Written task -> Using the Profile class header, explain what a partial profile is and how it becomes a regular profile.

IMPSAXS_BEGIN_NAMESPACE

class RadialDistributionFunction;

/**
   Basic profile class, can be initialized from the input file
   (experimental or theoretical) or computed from a set of kernel::Model
   kernel::Particles (theoretical)
*/
class IMPSAXSEXPORT Profile : public base::Object {
 public:
  // Constructors

  //! init from file
  Profile(const String& file_name, bool fit_file = false);

  //! init for theoretical profile
  Profile(Float qmin = 0.0, Float qmax = 0.5, Float delta = 0.005);

  // Various ways to compute a profile

  //! computes theoretical profile
  void calculate_profile(const kernel::Particles& particles,
                         FormFactorType ff_type = HEAVY_ATOMS,
                         bool reciprocal = false) {
    if (!reciprocal)
      calculate_profile_real(particles, ff_type);
    else
      calculate_profile_reciprocal(particles, ff_type);
  }

  //! compute profile for fitting with hydration layer and excluded volume
  /**
    A partial profile is a pre-computed profile, where intensities are
    split into 6 parts that can be summed up into a regular profile
    given a pair of c1/c2 values by sum_partial_profiles function.
    see FoXS paper for details.

Collected data ->
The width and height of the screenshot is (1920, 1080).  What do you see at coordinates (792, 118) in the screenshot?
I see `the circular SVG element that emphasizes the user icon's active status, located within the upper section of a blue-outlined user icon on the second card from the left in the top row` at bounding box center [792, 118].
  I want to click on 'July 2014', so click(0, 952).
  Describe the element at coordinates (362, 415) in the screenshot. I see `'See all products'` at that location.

Completed exercise -> A partial profile is a pre-computed profile whose intensities are split into 6 parts. Given a pair of c1/c2 values, the sum_partial_profiles function adds those parts together into a regular profile.